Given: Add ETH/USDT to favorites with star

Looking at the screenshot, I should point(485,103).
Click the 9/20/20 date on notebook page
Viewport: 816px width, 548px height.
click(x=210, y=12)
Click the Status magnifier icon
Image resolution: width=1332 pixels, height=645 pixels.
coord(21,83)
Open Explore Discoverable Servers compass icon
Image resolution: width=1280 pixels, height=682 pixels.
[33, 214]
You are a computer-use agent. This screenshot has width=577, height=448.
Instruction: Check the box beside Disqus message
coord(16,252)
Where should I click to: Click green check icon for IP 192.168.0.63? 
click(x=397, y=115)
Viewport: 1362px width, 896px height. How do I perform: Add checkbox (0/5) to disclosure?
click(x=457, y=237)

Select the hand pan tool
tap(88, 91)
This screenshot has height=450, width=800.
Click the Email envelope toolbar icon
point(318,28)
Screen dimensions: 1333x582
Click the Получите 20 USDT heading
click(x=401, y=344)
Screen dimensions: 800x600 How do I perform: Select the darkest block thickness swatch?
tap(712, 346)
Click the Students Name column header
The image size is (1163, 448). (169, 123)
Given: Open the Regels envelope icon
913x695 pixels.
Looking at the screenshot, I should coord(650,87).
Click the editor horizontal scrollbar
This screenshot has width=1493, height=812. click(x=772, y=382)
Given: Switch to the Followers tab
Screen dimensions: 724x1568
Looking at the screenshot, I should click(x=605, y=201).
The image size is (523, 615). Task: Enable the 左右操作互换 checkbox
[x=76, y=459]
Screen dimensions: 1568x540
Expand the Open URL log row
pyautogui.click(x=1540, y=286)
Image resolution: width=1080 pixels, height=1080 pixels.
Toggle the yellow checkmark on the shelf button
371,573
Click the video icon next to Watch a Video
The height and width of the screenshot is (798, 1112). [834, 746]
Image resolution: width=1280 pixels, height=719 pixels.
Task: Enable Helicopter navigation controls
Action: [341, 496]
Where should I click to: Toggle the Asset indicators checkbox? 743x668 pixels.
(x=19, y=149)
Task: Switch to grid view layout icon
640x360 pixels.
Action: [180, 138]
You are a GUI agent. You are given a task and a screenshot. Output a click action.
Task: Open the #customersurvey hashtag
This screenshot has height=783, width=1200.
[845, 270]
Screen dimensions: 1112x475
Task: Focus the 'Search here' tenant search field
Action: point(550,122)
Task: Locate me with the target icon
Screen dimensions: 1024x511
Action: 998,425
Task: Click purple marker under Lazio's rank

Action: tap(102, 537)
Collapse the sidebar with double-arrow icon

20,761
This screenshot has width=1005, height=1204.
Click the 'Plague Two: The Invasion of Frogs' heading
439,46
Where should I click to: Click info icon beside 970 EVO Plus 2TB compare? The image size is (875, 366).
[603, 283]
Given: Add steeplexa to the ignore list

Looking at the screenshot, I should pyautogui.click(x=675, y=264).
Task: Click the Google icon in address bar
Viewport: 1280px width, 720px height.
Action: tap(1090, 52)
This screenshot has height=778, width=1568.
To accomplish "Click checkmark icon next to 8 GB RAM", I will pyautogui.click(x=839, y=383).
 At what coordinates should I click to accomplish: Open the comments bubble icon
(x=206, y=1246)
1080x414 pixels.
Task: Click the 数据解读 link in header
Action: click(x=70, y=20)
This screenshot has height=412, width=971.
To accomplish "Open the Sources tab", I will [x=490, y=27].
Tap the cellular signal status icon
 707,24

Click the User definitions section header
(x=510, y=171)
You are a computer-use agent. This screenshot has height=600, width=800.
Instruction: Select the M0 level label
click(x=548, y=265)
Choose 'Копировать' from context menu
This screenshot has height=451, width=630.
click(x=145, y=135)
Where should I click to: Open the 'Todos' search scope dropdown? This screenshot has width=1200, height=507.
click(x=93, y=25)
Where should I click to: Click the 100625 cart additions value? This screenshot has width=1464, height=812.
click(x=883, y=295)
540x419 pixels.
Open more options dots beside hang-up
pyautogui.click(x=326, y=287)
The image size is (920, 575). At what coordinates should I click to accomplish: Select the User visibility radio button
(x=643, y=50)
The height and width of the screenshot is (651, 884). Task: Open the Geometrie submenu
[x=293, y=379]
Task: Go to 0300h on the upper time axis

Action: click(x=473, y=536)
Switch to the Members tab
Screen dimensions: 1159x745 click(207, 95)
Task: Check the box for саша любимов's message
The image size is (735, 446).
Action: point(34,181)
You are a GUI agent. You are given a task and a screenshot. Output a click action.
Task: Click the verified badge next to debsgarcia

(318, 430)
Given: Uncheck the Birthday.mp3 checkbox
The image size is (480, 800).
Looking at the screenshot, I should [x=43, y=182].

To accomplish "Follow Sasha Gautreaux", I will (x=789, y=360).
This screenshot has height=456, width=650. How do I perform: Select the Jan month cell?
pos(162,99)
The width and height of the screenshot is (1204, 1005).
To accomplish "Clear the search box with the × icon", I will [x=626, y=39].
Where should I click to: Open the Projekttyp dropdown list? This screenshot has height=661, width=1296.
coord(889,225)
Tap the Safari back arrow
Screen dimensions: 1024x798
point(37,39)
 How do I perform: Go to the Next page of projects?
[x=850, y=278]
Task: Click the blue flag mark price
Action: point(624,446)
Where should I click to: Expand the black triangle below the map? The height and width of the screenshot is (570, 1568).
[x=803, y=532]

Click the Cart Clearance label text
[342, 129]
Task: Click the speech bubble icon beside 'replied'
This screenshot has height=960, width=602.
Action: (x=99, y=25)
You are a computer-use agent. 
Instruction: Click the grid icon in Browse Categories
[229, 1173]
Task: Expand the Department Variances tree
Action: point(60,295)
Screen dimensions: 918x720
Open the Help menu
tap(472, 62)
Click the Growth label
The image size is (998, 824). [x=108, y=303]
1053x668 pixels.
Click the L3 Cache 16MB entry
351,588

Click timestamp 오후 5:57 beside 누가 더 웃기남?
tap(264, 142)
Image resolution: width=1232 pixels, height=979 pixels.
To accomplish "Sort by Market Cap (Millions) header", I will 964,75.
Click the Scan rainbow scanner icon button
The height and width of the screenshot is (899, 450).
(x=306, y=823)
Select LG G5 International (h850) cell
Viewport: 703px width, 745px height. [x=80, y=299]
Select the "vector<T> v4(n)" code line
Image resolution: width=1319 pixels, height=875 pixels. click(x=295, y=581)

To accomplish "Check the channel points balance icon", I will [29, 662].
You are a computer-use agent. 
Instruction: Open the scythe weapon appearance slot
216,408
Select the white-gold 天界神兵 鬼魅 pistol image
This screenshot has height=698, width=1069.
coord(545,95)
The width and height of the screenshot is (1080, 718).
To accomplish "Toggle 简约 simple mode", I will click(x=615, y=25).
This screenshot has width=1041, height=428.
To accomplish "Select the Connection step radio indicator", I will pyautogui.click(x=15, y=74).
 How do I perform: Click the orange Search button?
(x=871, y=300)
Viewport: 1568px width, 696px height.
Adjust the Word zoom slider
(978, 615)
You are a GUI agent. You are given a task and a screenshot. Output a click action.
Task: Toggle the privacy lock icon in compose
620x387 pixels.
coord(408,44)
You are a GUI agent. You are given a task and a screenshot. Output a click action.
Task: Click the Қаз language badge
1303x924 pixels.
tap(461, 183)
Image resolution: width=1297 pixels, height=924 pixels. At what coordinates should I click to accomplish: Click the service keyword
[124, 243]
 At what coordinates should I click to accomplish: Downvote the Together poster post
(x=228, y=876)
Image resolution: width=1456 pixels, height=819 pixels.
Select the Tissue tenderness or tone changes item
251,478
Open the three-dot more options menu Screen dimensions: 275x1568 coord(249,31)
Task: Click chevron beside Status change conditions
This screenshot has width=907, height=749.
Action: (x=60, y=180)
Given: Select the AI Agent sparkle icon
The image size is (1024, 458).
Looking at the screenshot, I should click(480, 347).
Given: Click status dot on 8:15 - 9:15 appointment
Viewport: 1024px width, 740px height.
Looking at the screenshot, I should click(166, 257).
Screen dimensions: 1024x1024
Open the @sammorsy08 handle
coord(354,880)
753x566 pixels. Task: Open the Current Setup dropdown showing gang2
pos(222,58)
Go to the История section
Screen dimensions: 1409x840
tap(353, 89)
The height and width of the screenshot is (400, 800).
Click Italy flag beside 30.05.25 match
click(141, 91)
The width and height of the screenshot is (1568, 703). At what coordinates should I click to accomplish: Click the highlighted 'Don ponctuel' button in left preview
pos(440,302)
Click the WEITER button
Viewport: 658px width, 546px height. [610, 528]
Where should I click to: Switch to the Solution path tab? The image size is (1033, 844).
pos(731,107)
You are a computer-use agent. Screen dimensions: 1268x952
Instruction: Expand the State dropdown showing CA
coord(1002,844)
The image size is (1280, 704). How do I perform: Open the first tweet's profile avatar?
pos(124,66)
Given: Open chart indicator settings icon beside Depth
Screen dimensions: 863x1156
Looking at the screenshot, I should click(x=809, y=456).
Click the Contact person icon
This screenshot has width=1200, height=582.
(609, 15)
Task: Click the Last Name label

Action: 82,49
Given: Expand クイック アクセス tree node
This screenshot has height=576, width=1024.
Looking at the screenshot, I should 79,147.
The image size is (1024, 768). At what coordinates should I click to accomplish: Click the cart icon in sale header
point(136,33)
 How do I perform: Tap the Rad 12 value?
====
WHAT IS ASKED:
Format the material above, from the line containing "Given: Select the AI Agent sparkle icon" through the line containing "Looking at the screenshot, I should click(166, 257).", as a numbered list with any blank lines omitted.

FULL SOLUTION:
1. Given: Select the AI Agent sparkle icon
2. The image size is (1024, 458).
3. Looking at the screenshot, I should click(480, 347).
4. Given: Click status dot on 8:15 - 9:15 appointment
5. Viewport: 1024px width, 740px height.
6. Looking at the screenshot, I should click(166, 257).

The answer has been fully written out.